Stored items:
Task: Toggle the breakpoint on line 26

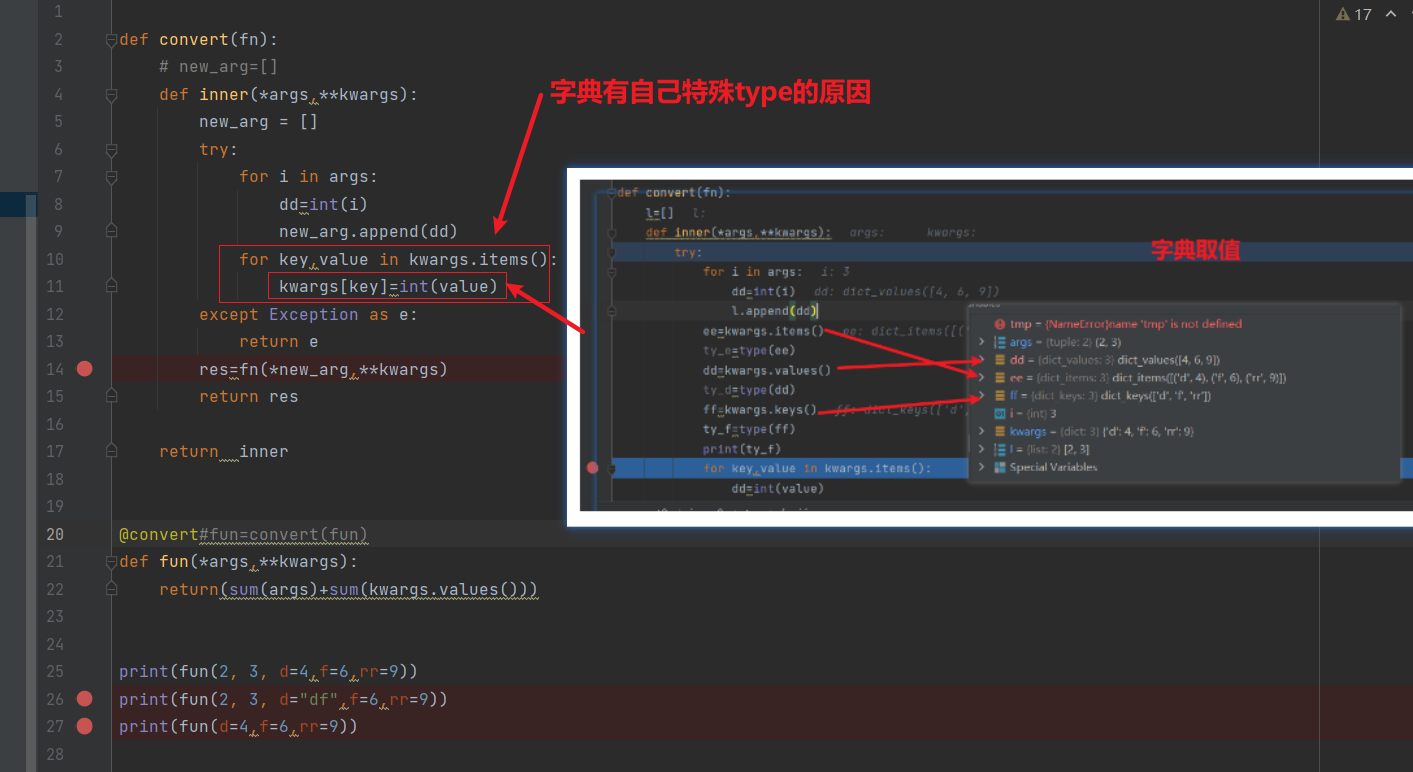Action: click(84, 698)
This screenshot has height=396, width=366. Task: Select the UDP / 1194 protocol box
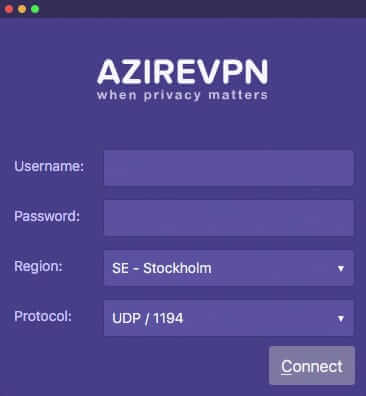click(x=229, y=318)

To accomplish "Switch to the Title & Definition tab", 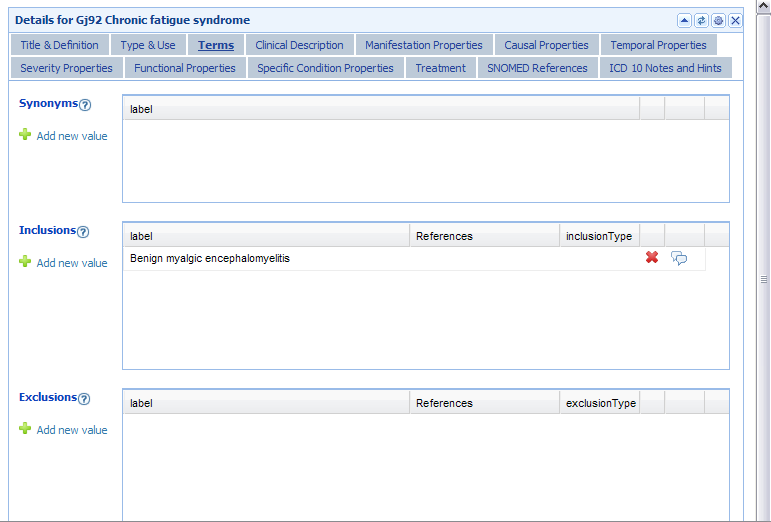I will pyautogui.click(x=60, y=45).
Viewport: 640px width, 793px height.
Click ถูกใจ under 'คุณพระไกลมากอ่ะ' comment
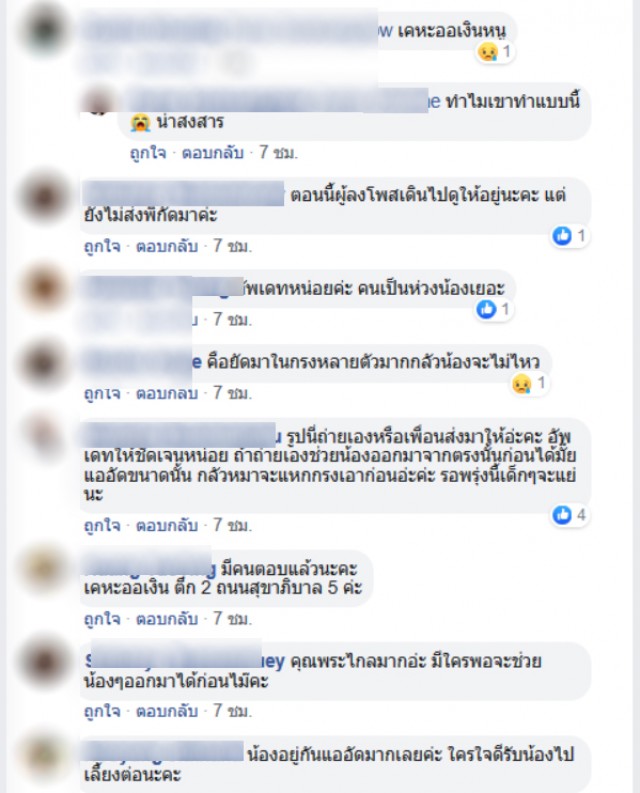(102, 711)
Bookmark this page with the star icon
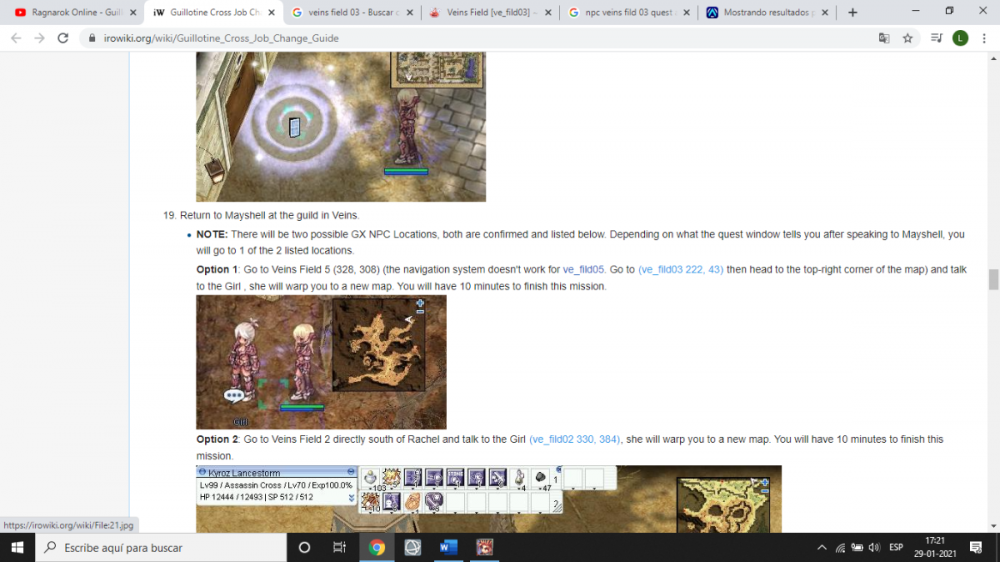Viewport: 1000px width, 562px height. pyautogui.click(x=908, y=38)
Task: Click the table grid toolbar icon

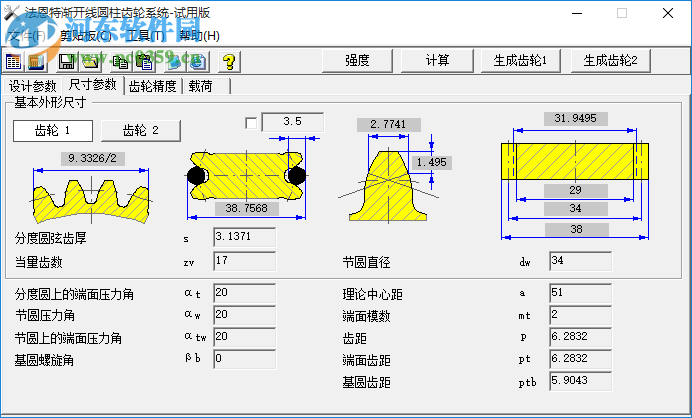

• [What is expected] The copy must start at the line containing "Bookmark this page with the star icon" and end at the last line of the records, matching each line exactly and holding no pictures.

• [Answer space]
Bookmark this page with the star icon
Viewport: 1000px width, 562px height. pyautogui.click(x=908, y=38)
Task: Click the table grid toolbar icon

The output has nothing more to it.